_Description of the task_: Retype the following lines without any changes, covering all of the records.

Items listed in a dataset
-- START --
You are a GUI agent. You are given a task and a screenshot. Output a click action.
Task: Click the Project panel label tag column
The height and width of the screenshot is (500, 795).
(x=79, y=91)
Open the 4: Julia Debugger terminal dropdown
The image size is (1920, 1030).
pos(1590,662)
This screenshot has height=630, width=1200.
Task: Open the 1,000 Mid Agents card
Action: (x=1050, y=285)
-- END --
_Answer to this exercise_:
You are a GUI agent. You are given a task and a screenshot. Output a click action.
Task: Click the Project panel label tag column
The height and width of the screenshot is (500, 795).
(x=79, y=91)
Open the 4: Julia Debugger terminal dropdown
The image size is (1920, 1030).
pos(1590,662)
This screenshot has height=630, width=1200.
Task: Open the 1,000 Mid Agents card
Action: (x=1050, y=285)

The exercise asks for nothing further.